Nesse sentido, Boluarte foi uma figura trágica: uma presidente sem partido, sem base social e sem narrativa. Governou de costas para os cidadãos, apoiando-se na repressão e no discurso tecnocrático, acreditando que a autoridade se sustenta por decretos e não pela legitimidade. Mas sua queda não deve ser interpretada como uma vitória para seus adversários, mas sim como um alerta. Quando governos de elite fracassam, não é a democracia que triunfa, mas um vácuo. E nesse vácuo, o autoritarismo sempre se esconde.

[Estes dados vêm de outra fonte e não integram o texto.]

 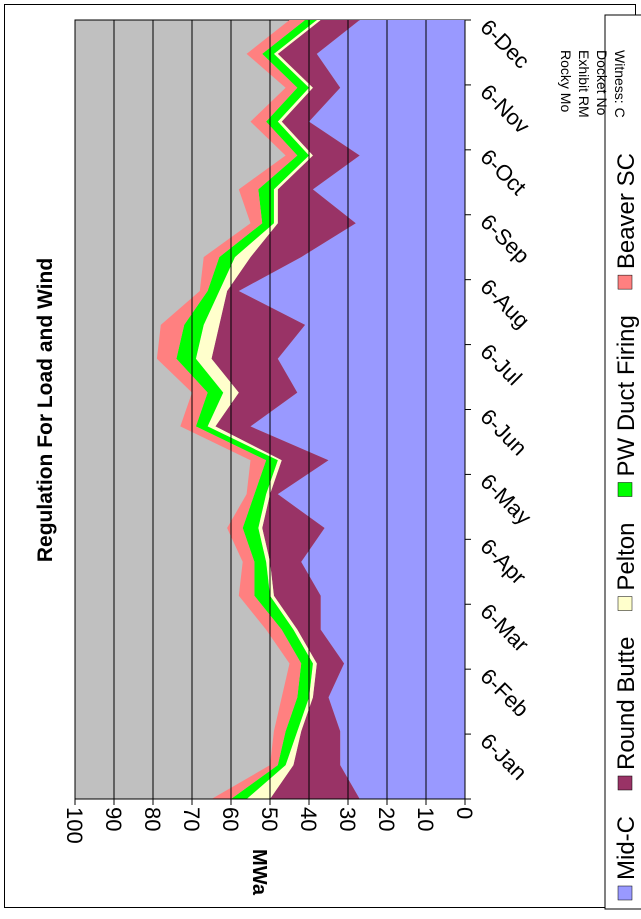 What do you see at coordinates (626, 396) in the screenshot?
I see `legend-label: PW Duct Firing` at bounding box center [626, 396].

O desafio, então, é reconstruir o pacto democrático a partir de baixo. Isso implica reconhecer as demandas adiadas dos Andes Meridionais, a desigualdade estrutural que divide o país e a necessidade de um Estado que proteja, em vez de punir. A esquerda moderada — a que acredita na justiça social sem renunciar à institucionalidade — tem a oportunidade de propor uma agenda renovadora: não populista, mas popular; não disruptiva, mas inclusiva. Um novo contrato social que restaure o sentido da política e faça da igualdade uma condição da democracia, não sua promessa não cumprida.

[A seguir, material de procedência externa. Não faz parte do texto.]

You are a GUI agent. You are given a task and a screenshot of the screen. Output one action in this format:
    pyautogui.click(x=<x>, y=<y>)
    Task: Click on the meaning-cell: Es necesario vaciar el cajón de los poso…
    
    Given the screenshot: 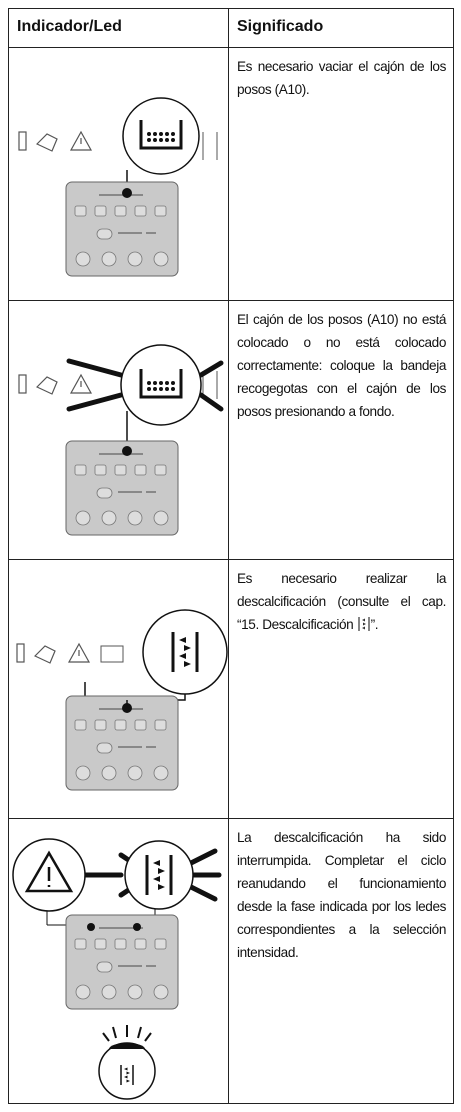 What is the action you would take?
    pyautogui.click(x=341, y=174)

A vacância de Dina Boluarte fecha um ciclo, mas não inaugura outro. É o último ato de uma democracia cansada que precisa se reconectar com sua própria sociedade. Se o Peru não assumir a tarefa de reconstruir o vínculo entre Estado e cidadania, permanecerá preso em seu ciclo de crises permanentes, entre a república formal e a nação ausente. Porque o problema do Peru não é a instabilidade: é a indiferença. E quando as pessoas deixam de acreditar que o poder lhes pertence, a democracia deixa de existir, mesmo antes de cair.